Direktorat Ketahanan Industri dan Iklim Usaha Kementerian Perindustrian menyelenggarakan sesi FGD bertema servitisasi industri pulp dan kertas di Jakarta pada 8 Oktober 2025, mengundang Asosiasi Pulp dan Kertas Indonesia sebagai narasumber tamu untuk berbagi konteks pasar. Fortasia Research yang diwakili Dr Adis Imam Munandar, memberikan pembahasan dengan fokus sederhana namun strategis, industri perlu naik kelas dari menjual produk menjadi menyediakan layanan bernilai tambah agar hubungan dengan pelanggan makin panjang, arus kas lebih stabil, dan posisi tawar meningkat. Tanggal dan lokasi pertemuan tercatat dalam materi yang disampaikan, menegaskan momentum dialog kebijakan dengan pelaku industri di ibu kota.
Dalam paparan ringkasnya, Dr Adis menekankan makna servitisasi sebagai pergeseran dari transaksi sekali pakai menuju layanan berbasis kinerja, yang di sektor pulp dan kertas berarti tidak sekadar mengirim gulungan kertas, melainkan menawarkan paket solusi yang hasilnya terukur, mulai efisiensi energi, pengelolaan limbah, daur ulang, hingga konsultasi kepatuhan keberlanjutan. Kerangka Product Service System yang diperkenalkan Fortasia memberi peta praktis bagi pabrikan, dari layanan dasar yang mudah diadopsi, naik ke kontrak berbasis hasil yang mengikat indikator kinerja sehingga pendapatan berulang dan loyalitas pelanggan meningkat.
Fortasia juga merangkum tiga tumpuan implementasi agar mudah dikerjakan pabrik.
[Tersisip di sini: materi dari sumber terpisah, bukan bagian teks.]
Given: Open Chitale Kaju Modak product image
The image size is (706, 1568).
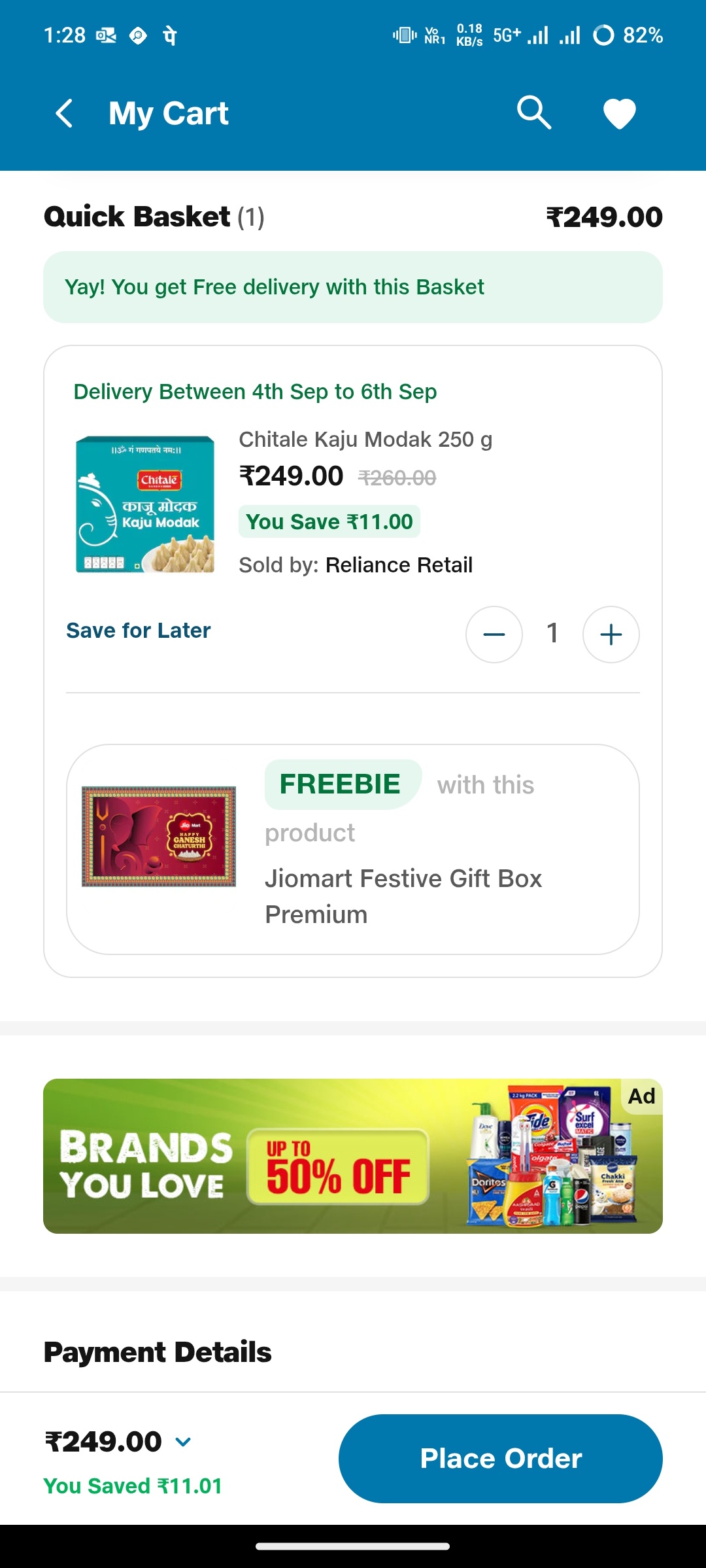Looking at the screenshot, I should [145, 504].
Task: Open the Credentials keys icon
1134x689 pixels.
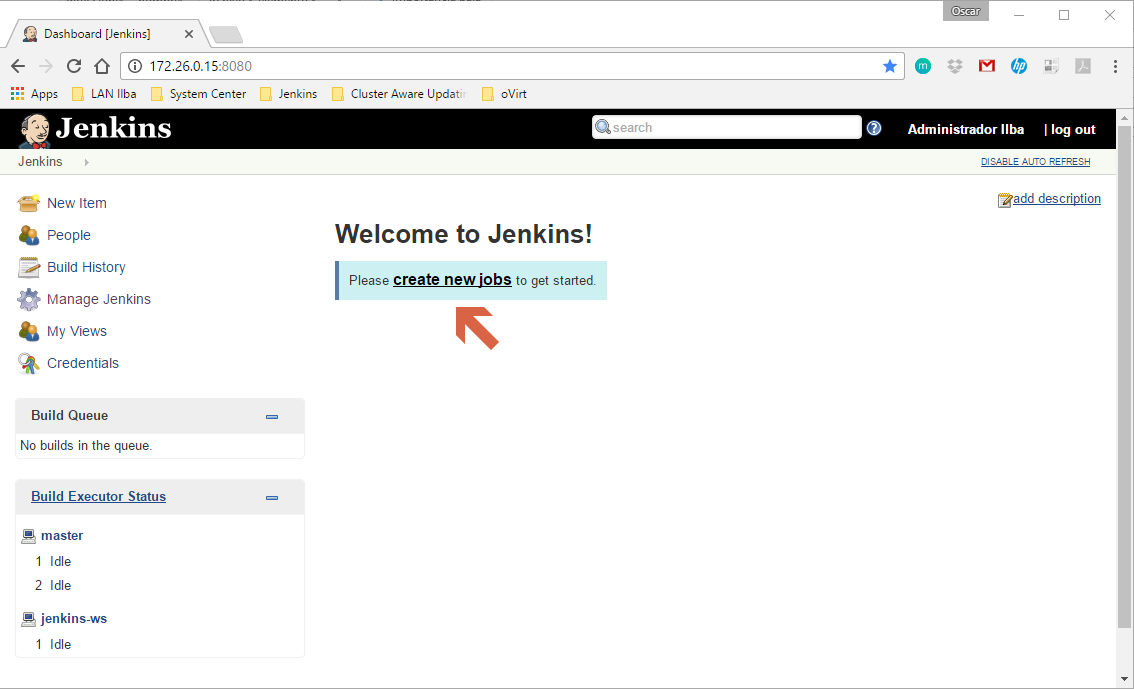Action: (29, 363)
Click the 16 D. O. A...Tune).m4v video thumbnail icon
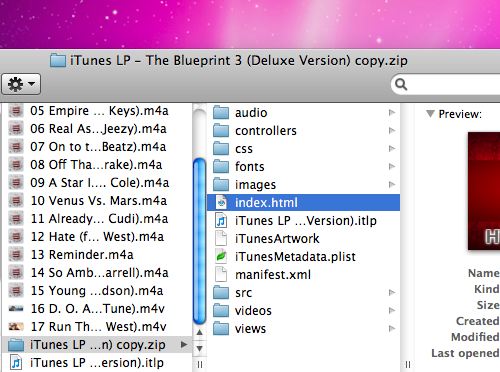 tap(16, 309)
Dari sisi teknologi, pemodelan digital twin dan pengukuran circularity membantu menurunkan emisi serta biaya operasional. Dari sisi ekonomi, kontrak berbasis kinerja menciptakan arus pendapatan yang lebih stabil seiring pembuktian hasil di lapangan. Dari sisi aturan, penguatan standar menjadi akselerator, bukan beban, karena perusahaan dapat mengemas layanan audit dan pemenuhan standar sebagai bagian portofolio jasa mereka. Rujukan utamanya jelas, seri ISO 59000 untuk ekonomi sirkular, yang meliputi prinsip, panduan transisi model bisnis, dan cara mengukur circularity.
Penyesuaian regulasi nasional turut dibahas sebagai landasan daya saing. Materi APKI mencatat kewajiban SNI 8218:2024 untuk kertas dan karton sebagai bahan baku kemasan pangan yang mulai berlaku 24 Juli 2025, penguatan SNI kertas rokok, serta penahapan Jaminan Produk Halal, wajib mulai Oktober 2024 untuk kertas yang digunakan pada pangan, kemudian meluas ke produk turunan pada 2026. Di rantai pasok, Sistem Verifikasi Legalitas dan Kelestarian Plus memberi kerangka legalitas dan keberlanjutan dari hulu ke hilir yang bisa diposisikan sebagai layanan pendamping bagi pelanggan industri.
APKI yang hadir sebagai undangan melengkapi diskusi dengan gambaran pasar global dan tren permintaan, terutama dominasi kemasan. Data yang ditunjukkan memperlihatkan containerboard berkontribusi sekitar 45 persen dari produksi kertas dan paperboard dunia pada 2023, sejalan dengan melonjaknya kebutuhan kemasan berkualitas untuk e-commerce. Perspektif ini menguatkan tesis Fortasia bahwa nilai tambah tidak lagi bertumpu pada volume, tetapi pada layanan purna jual yang menjaga mutu, efisiensi, dan kepatuhan pelanggan di hilir.
Intinya, acara Kemenperin ini menandai arah baru, dari produk ke layanan, dari transaksi ke kemitraan. Fortasia yang diwakili oleh Dr Adis mengajak pelaku industri memulai dari langkah paling dekat dengan operasi pabrik, mengukur hasil, mengikatnya dalam kontrak berbasis kinerja, lalu memperluas portofolio layanan seiring bukti manfaat terkumpul. Dengan standar yang jelas, teknologi yang tepat, dan layanan yang terukur, industri pulp dan kertas Indonesia siap naik nilai tambah, dipercaya pasar domestik dan global.